AIT: What town was this at?

KIMBERLEY: This was in Texas, at the Reliance Center, but they're right along side each other. So we won't go in, so my brother made me go in. He was like, 'Come on, you all. They have beds and all.' At the Center, I didn't like it. They had too many people and then they said that they had people getting raped in there, you know.

AIT: Oh, no. Was this in Houston?

KIMBERLEY: Yes. They said they had people getting raped in there and everything. My brother was like don't go nowhere without him. So we slept there but my brother said we wasn't staying there no more. So we left. Everybody met up, we left.

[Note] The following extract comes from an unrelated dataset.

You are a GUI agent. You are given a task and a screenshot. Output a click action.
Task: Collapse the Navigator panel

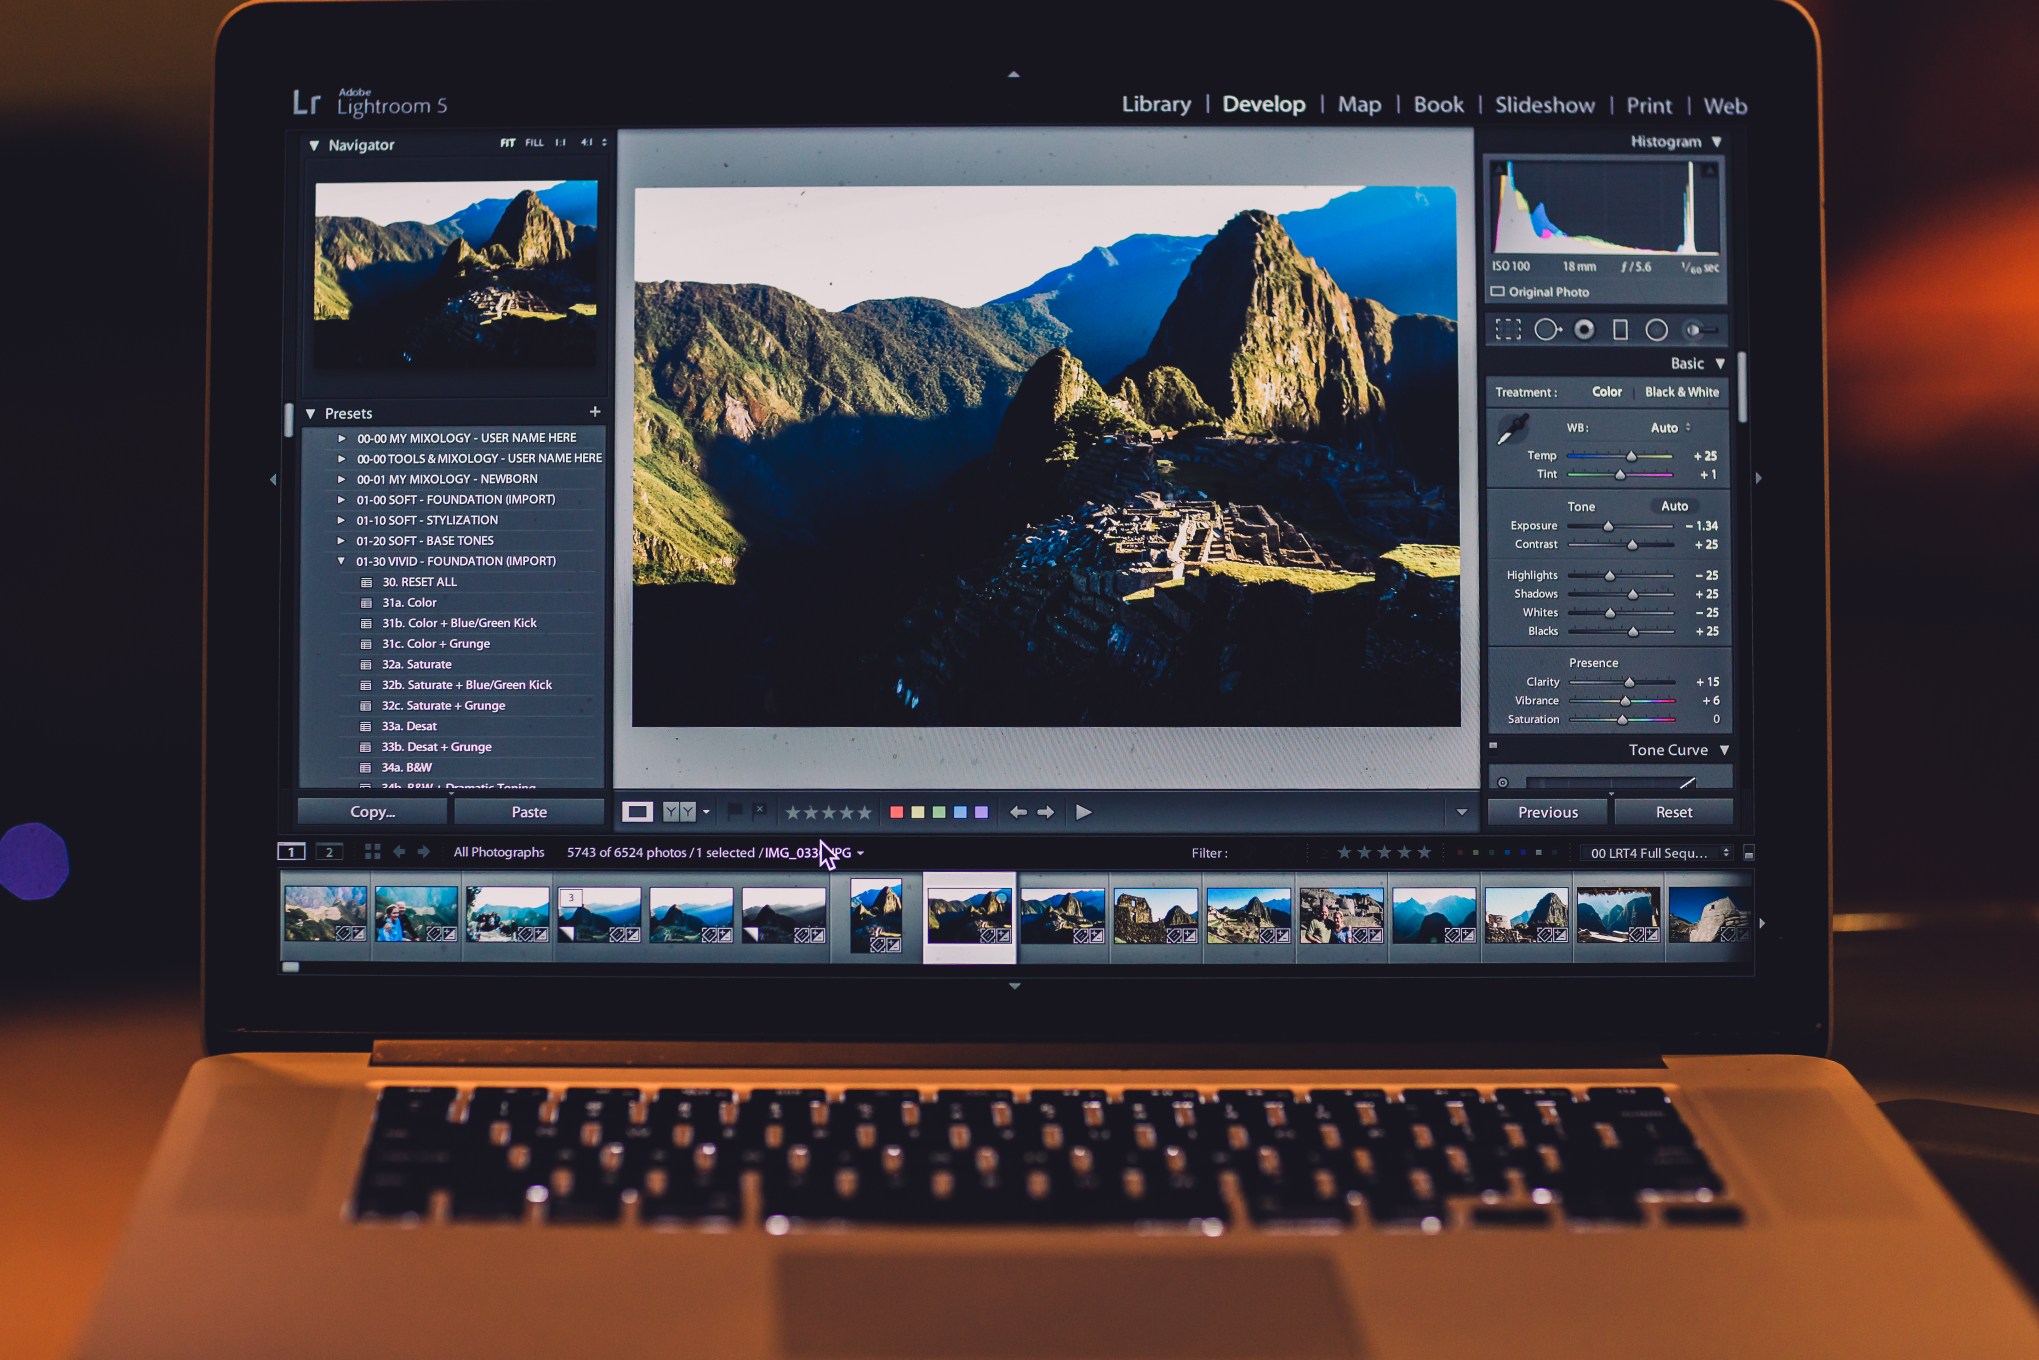[x=314, y=145]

AIT: All you people met up?

KIMBERLEY: No. Some people left and we met up with the closest, closest family. And everybody left. Hey, Jeremy Johnson. So everybody left and that's how they got together when we met up with my Momma because the police had came, took my Momma out the project and brought them here, because they said it was mandatory that they leave. So they brought them here. They said it was mandatory because they couldn't stay well. They could have stayed, they could have stayed, but if they wanted to stay, they had to, they were going to take them against their will. But everybody came, and we met. The Red Cross had helped us find my Momma and that's how we met up with them here.

AIT: What time did you finally got your Momma?

KIMBERLEY: Like a week, probably four days, a week.

AIT: You were with your brother?

KIMBERLEY: Yeah, I was with my big brother.

AIT: Is your brother here?

KIMBERLEY: Yeah, he here. But he at the hotel right now.

AIT: Okay, so you guys got a hotel.

KIMBERLEY: Yeah, we got a hotel.

AIT: Do you know where you're going to be living in Austin?

KIMBERLEY: I know we're moving into an apartment but I just don't know what's the name or--

AIT: Can you describe it for me?

KIMBERLEY: It's got cliffs, it's got water. It's around a lot of houses, a lot of houses. A big cliff you go up. They got a pool for swimming. The people was like giving them furniture and everything to help furnish the house.

AIT: So how do you feel now? How is your heart and your spirit?

KIMBERLEY: I feel good as long as I found my Momma.

AIT: Yes.

KIMBERLEY: I'm all right.

AIT: Were you really worried when you didn't have your Momma for the week?

KIMBERLEY: Yeah, everybody was crying. But we're going to be all right.

AIT: How did you keep yourself positive?

KIMBERLEY: My brother. As long as I had him, I knew he was going to find my Momma. Long as me and my brother wasn't split up, because he wasn't going nowhere without us and we wasn't going nowhere without him. He was like the leader of the bus. He was the leader.

AIT: That must have made you feel--

KIMBERLEY: He kept the whole group together.

AIT: How does that make you feel about him?

KIMBERLEY: It made me look up to him.

AIT: Sounds like a good brother.

KIMBERLEY: Yeah, he is.

AIT: What's his name?

KIMBERLEY: Dan Martin.

AIT: Dan Martin. Is there anything else you'd like to tell to other kids your age, maybe, to help them understand what kind of experiences you went through?

KIMBERLEY: Oh, no. I never think nothing like this would happen to me. This is something like happen in a movie, but not to me. I never thought of we would have to move, end up in Texas. I wanted to travel, but not like this.

AIT: How can we make you feel welcome here in Texas?

KIMBERLEY: I already feel welcome.

AIT: Good.

KIMBERLEY: You've done enough.

AIT: Okay. Is there anything else you need?

KIMBERLEY: No. We've got everything we need and everybody...

AIT: That's wonderful. I want to thank you, Kimberley, for giving me your story. It's a pretty amazing story. I'm really glad you got on that school bus and I'm glad that you had such a strong brother to take you all the way here and keep it together. I think you guys are a miracle. I'm happy you're here. Anything else you want to say, or are you finished?

KIMBERLEY: I think I'm just about finished.